DESCRIPTION OF THE TASK: From top to bottom, reproduce the listing without a single change.
*** Begin section ***
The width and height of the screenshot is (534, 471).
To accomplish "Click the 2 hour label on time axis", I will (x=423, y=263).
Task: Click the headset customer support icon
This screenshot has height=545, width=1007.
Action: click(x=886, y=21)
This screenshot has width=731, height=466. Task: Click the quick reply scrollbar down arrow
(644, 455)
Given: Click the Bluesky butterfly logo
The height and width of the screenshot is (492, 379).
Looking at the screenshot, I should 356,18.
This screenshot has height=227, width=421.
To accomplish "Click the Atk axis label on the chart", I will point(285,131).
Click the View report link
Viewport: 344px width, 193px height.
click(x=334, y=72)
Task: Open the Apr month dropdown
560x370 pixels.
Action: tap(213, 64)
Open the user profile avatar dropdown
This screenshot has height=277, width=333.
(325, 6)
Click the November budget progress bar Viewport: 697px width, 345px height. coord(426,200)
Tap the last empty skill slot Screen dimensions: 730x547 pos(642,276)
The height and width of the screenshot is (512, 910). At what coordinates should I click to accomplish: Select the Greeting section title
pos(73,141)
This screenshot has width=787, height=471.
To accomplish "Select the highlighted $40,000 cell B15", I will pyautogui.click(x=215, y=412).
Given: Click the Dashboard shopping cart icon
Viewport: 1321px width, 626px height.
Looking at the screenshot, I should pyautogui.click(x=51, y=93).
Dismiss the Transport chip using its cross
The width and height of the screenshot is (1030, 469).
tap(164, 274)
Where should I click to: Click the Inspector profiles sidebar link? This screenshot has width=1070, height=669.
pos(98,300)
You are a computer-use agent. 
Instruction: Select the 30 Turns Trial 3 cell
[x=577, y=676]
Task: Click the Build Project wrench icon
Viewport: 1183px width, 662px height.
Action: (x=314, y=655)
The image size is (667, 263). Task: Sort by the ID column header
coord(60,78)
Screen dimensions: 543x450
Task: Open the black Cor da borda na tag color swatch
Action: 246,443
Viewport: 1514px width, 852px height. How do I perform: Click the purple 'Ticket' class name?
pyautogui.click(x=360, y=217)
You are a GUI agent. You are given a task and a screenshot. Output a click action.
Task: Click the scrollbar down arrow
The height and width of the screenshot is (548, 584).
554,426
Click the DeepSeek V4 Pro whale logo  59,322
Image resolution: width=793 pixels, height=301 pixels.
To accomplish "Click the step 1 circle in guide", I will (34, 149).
*** End section ***
ANSWER TO THIS PROBLEM:
The width and height of the screenshot is (534, 471).
To accomplish "Click the 2 hour label on time axis", I will (x=423, y=263).
Task: Click the headset customer support icon
This screenshot has height=545, width=1007.
Action: click(x=886, y=21)
This screenshot has width=731, height=466. Task: Click the quick reply scrollbar down arrow
(644, 455)
Given: Click the Bluesky butterfly logo
The height and width of the screenshot is (492, 379).
Looking at the screenshot, I should 356,18.
This screenshot has height=227, width=421.
To accomplish "Click the Atk axis label on the chart", I will point(285,131).
Click the View report link
Viewport: 344px width, 193px height.
click(x=334, y=72)
Task: Open the Apr month dropdown
560x370 pixels.
Action: tap(213, 64)
Open the user profile avatar dropdown
This screenshot has height=277, width=333.
(325, 6)
Click the November budget progress bar Viewport: 697px width, 345px height. coord(426,200)
Tap the last empty skill slot Screen dimensions: 730x547 pos(642,276)
The height and width of the screenshot is (512, 910). At what coordinates should I click to accomplish: Select the Greeting section title
pos(73,141)
This screenshot has width=787, height=471.
To accomplish "Select the highlighted $40,000 cell B15", I will pyautogui.click(x=215, y=412).
Given: Click the Dashboard shopping cart icon
Viewport: 1321px width, 626px height.
Looking at the screenshot, I should pyautogui.click(x=51, y=93).
Dismiss the Transport chip using its cross
The width and height of the screenshot is (1030, 469).
tap(164, 274)
Where should I click to: Click the Inspector profiles sidebar link? This screenshot has width=1070, height=669.
pos(98,300)
You are a computer-use agent. 
Instruction: Select the 30 Turns Trial 3 cell
[x=577, y=676]
Task: Click the Build Project wrench icon
Viewport: 1183px width, 662px height.
Action: (x=314, y=655)
The image size is (667, 263). Task: Sort by the ID column header
coord(60,78)
Screen dimensions: 543x450
Task: Open the black Cor da borda na tag color swatch
Action: 246,443
Viewport: 1514px width, 852px height. How do I perform: Click the purple 'Ticket' class name?
pyautogui.click(x=360, y=217)
You are a GUI agent. You are given a task and a screenshot. Output a click action.
Task: Click the scrollbar down arrow
The height and width of the screenshot is (548, 584).
554,426
Click the DeepSeek V4 Pro whale logo  59,322
Image resolution: width=793 pixels, height=301 pixels.
To accomplish "Click the step 1 circle in guide", I will (34, 149).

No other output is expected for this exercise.